A complete answer retypes each of the records below precisely and includes none of the pictures.

Start of SUPPLIED RECORDS

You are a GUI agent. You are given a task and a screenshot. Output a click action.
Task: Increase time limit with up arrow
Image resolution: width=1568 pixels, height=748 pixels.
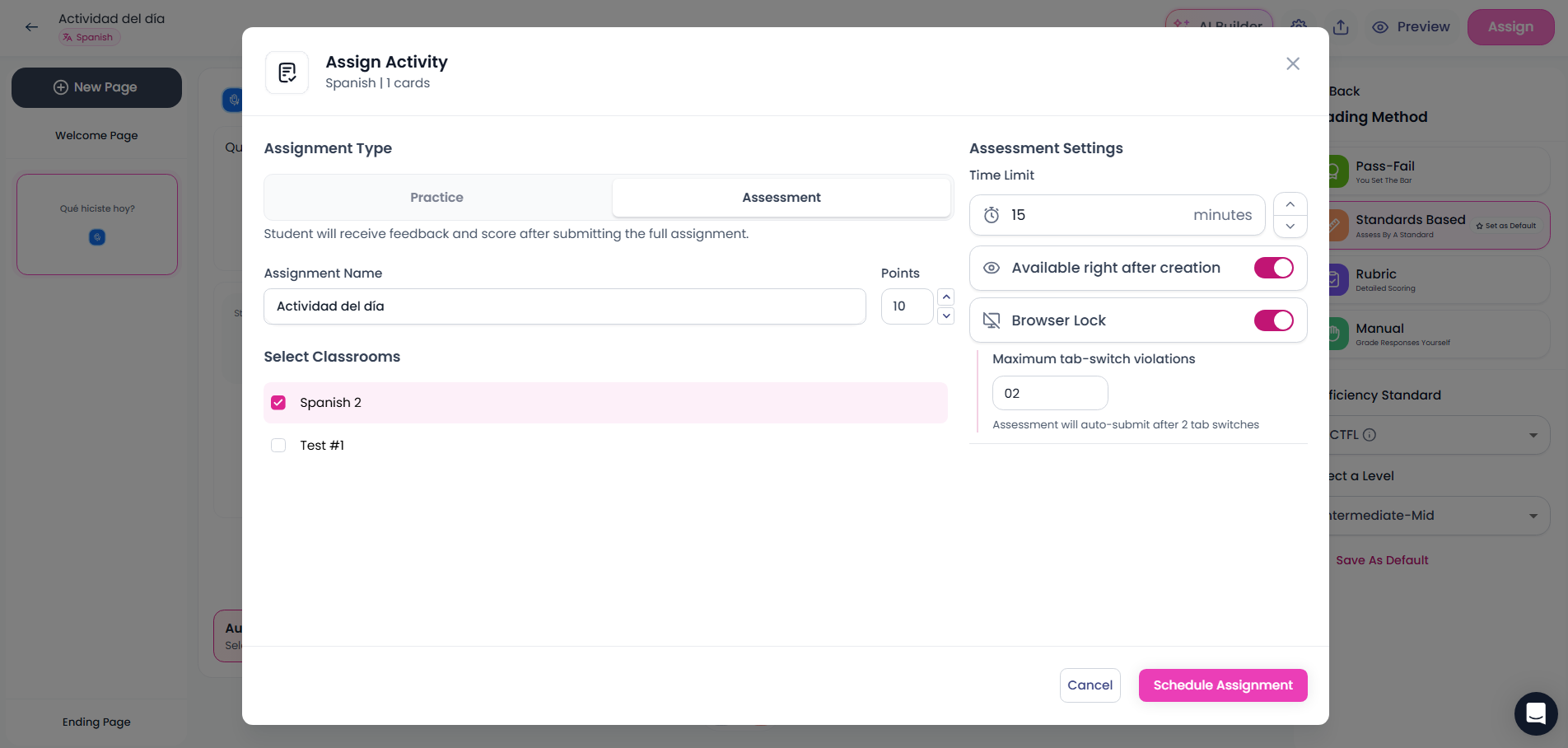[x=1290, y=204]
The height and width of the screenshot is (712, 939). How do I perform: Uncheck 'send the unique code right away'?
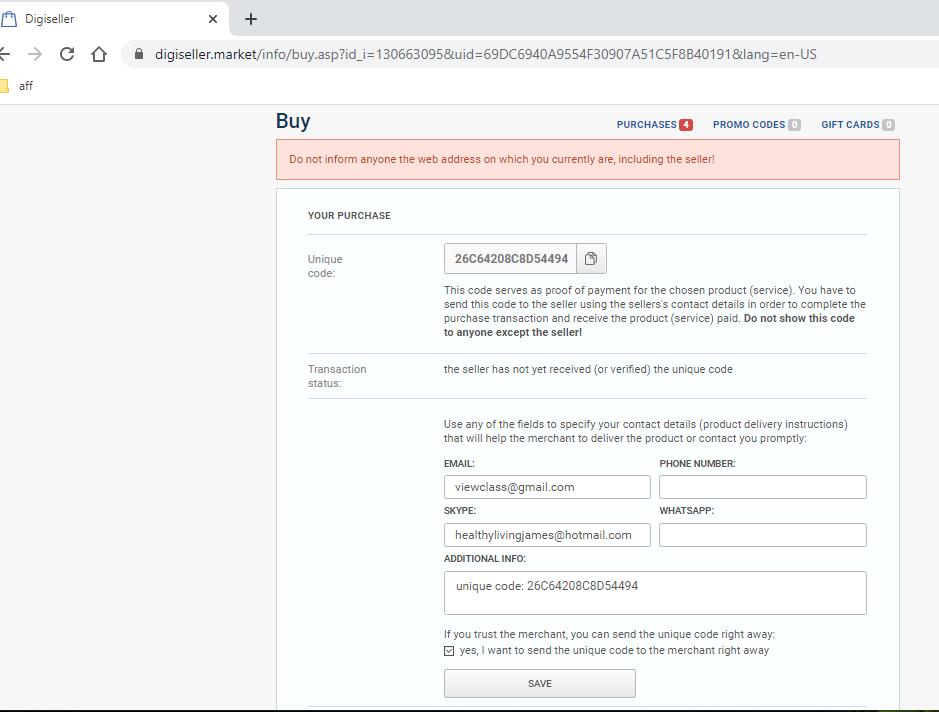coord(449,651)
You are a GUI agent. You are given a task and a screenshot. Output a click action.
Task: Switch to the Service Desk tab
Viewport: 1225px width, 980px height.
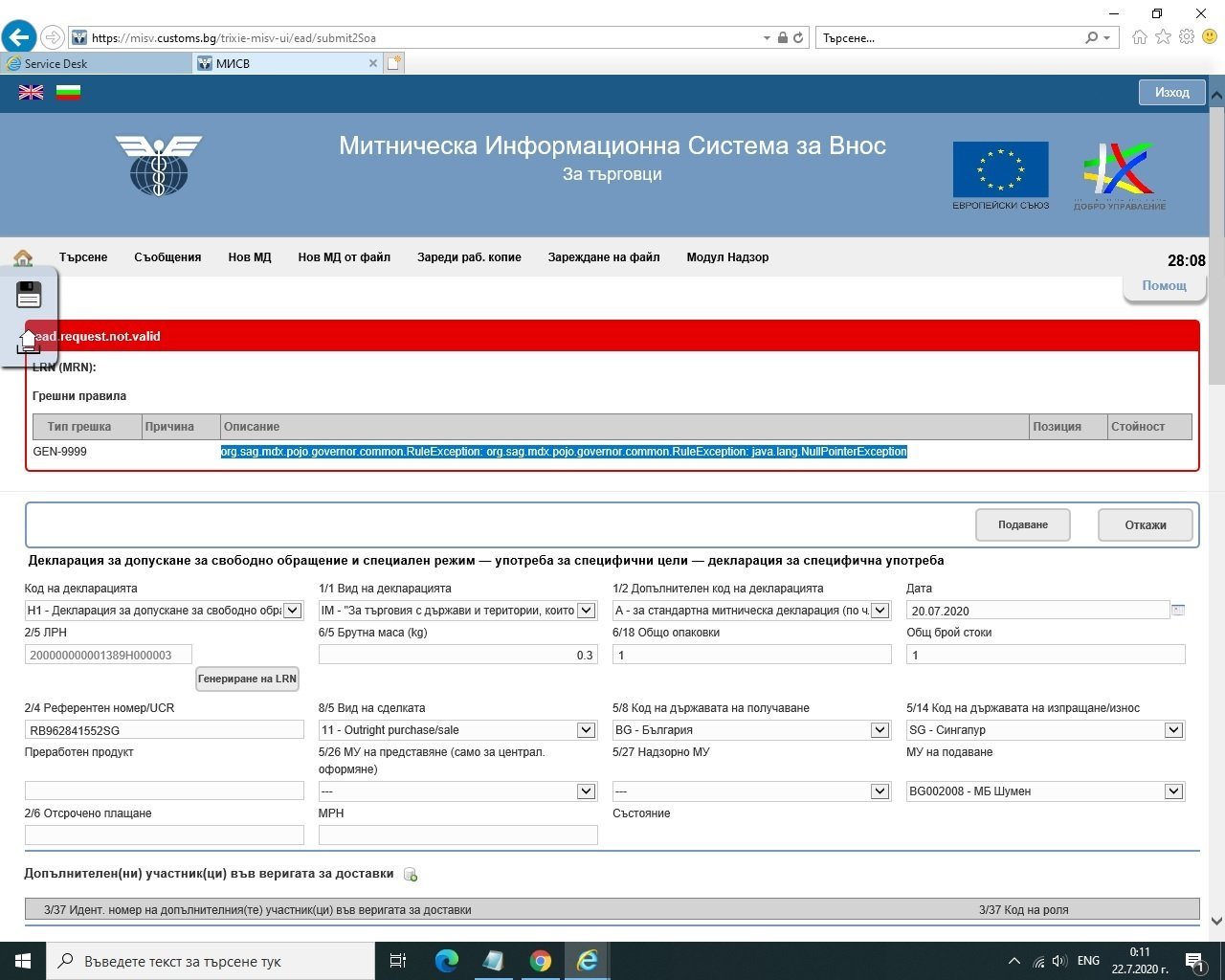[x=96, y=63]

End of SUPPLIED RECORDS

*WRITTEN ANSWER:*
You are a GUI agent. You are given a task and a screenshot. Output a click action.
Task: Increase time limit with up arrow
Image resolution: width=1568 pixels, height=748 pixels.
[x=1290, y=204]
The height and width of the screenshot is (712, 939). How do I perform: Uncheck 'send the unique code right away'?
coord(449,651)
You are a GUI agent. You are given a task and a screenshot. Output a click action.
Task: Switch to the Service Desk tab
Viewport: 1225px width, 980px height.
[x=96, y=63]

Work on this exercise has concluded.